__What you have to do__
Rewrite the listing below as a numbered list, leaving out blank lines and the pictures.

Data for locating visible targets
_ _ _
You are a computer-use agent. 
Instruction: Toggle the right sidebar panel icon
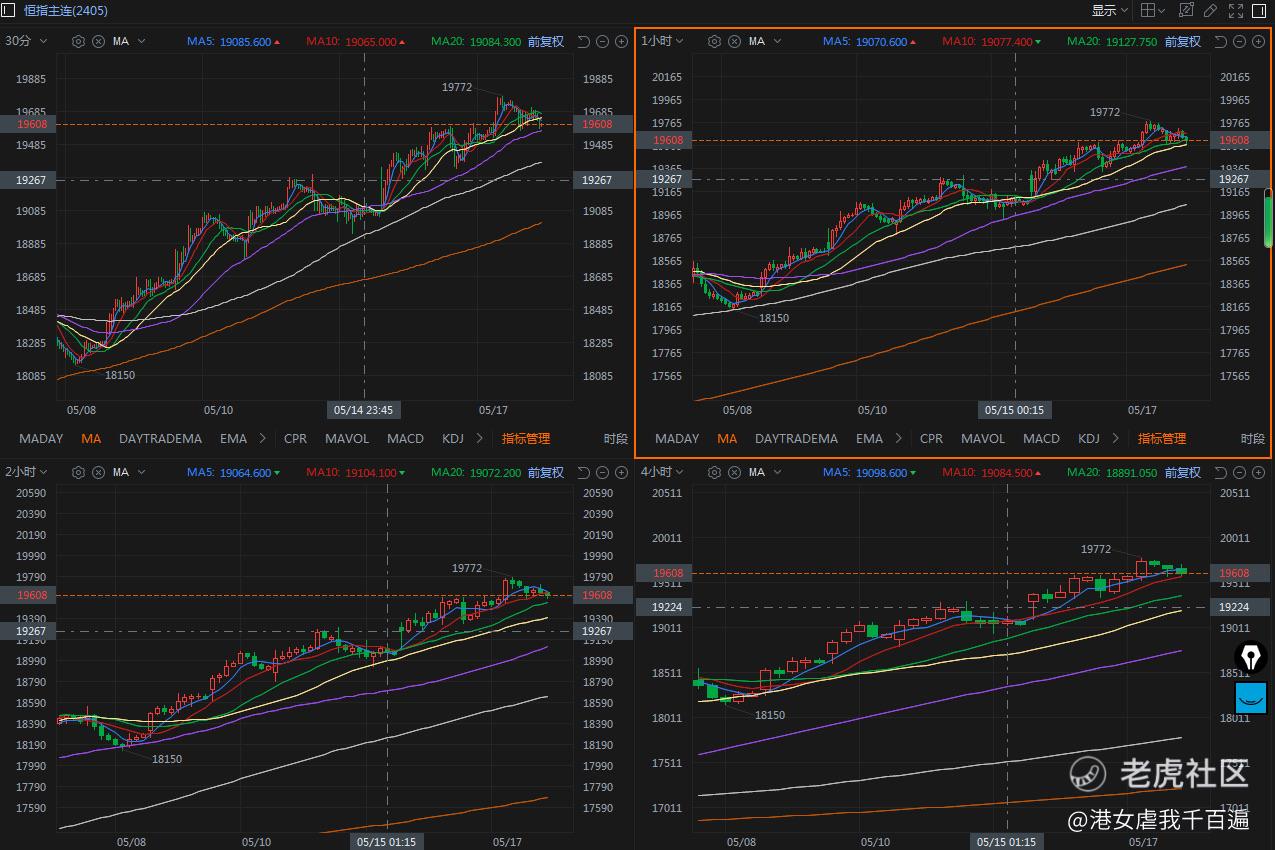(x=1259, y=10)
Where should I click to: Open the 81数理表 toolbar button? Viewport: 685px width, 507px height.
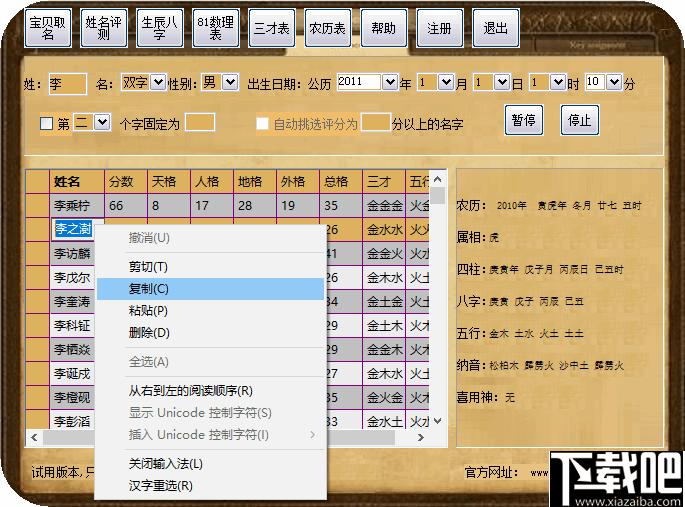pyautogui.click(x=214, y=29)
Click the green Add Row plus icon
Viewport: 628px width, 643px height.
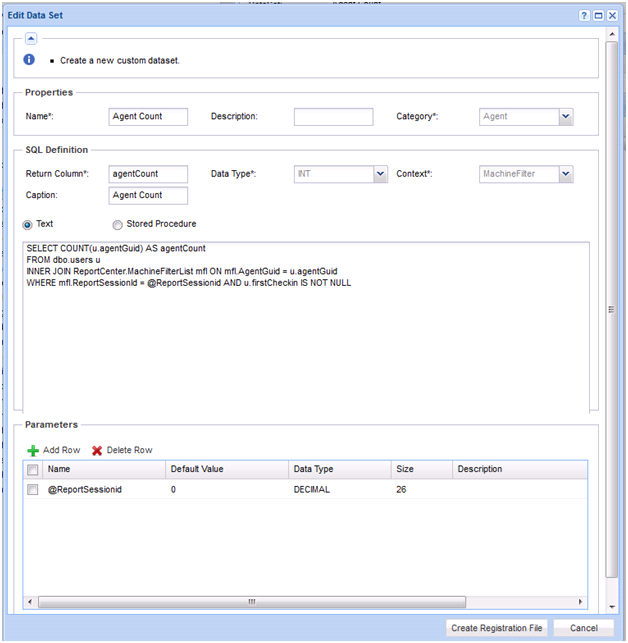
_ _ _
__Correct result__
1. You are a computer-use agent. 
2. Instruction: Toggle the right sidebar panel icon
3. (x=1259, y=10)
4. Where should I click to: Open the 81数理表 toolbar button? Viewport: 685px width, 507px height.
5. pyautogui.click(x=214, y=29)
6. Click the green Add Row plus icon
7. Viewport: 628px width, 643px height.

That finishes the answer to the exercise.